Given request - Arrange the records from the line with "Task: Click the empty" through the end of the records as a two-column CSV with the columns text and answer, one row per record. Put each value in a single quoted field, replacing line breaks with spaces.

** begin Supplied records **

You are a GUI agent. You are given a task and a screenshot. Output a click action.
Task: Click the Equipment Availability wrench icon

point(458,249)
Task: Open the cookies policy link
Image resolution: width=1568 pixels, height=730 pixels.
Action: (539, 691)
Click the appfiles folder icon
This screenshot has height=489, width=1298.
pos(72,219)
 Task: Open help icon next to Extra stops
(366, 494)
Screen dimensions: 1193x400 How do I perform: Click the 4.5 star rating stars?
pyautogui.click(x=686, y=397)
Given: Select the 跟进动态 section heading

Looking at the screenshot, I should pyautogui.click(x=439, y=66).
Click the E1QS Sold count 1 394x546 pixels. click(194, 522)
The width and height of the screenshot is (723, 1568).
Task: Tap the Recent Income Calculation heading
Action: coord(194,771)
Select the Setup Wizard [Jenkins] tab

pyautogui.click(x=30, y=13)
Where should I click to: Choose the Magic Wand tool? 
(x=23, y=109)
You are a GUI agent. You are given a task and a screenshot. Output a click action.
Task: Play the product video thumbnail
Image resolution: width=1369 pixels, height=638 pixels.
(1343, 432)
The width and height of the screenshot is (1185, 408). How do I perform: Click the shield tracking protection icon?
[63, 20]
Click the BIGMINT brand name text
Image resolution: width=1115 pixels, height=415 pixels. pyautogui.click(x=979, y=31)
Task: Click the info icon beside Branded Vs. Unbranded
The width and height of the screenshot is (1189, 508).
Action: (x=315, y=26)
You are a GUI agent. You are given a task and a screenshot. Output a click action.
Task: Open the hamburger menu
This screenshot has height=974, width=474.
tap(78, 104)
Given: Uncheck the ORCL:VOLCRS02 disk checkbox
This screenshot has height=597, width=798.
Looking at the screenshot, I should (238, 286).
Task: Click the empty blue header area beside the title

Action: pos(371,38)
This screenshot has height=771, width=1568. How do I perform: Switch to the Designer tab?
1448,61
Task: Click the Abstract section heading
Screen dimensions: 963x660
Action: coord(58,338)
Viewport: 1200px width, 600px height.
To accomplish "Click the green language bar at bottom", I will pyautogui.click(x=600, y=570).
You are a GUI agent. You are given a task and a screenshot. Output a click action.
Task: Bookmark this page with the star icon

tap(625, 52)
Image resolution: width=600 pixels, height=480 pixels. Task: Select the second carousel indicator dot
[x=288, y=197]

** end Supplied records **

Written response -
text,answer
"Task: Click the empty blue header area beside the title","Action: pos(371,38)"
"This screenshot has height=771, width=1568. How do I perform: Switch to the Designer tab?","1448,61"
"Task: Click the Abstract section heading Screen dimensions: 963x660","Action: coord(58,338)"
"Viewport: 1200px width, 600px height. To accomplish ""Click the green language bar at bottom"",","I will pyautogui.click(x=600, y=570)."
"You are a GUI agent. You are given a task and a screenshot. Output a click action. Task: Bookmark this page with the star icon","tap(625, 52)"
"Image resolution: width=600 pixels, height=480 pixels. Task: Select the second carousel indicator dot","[x=288, y=197]"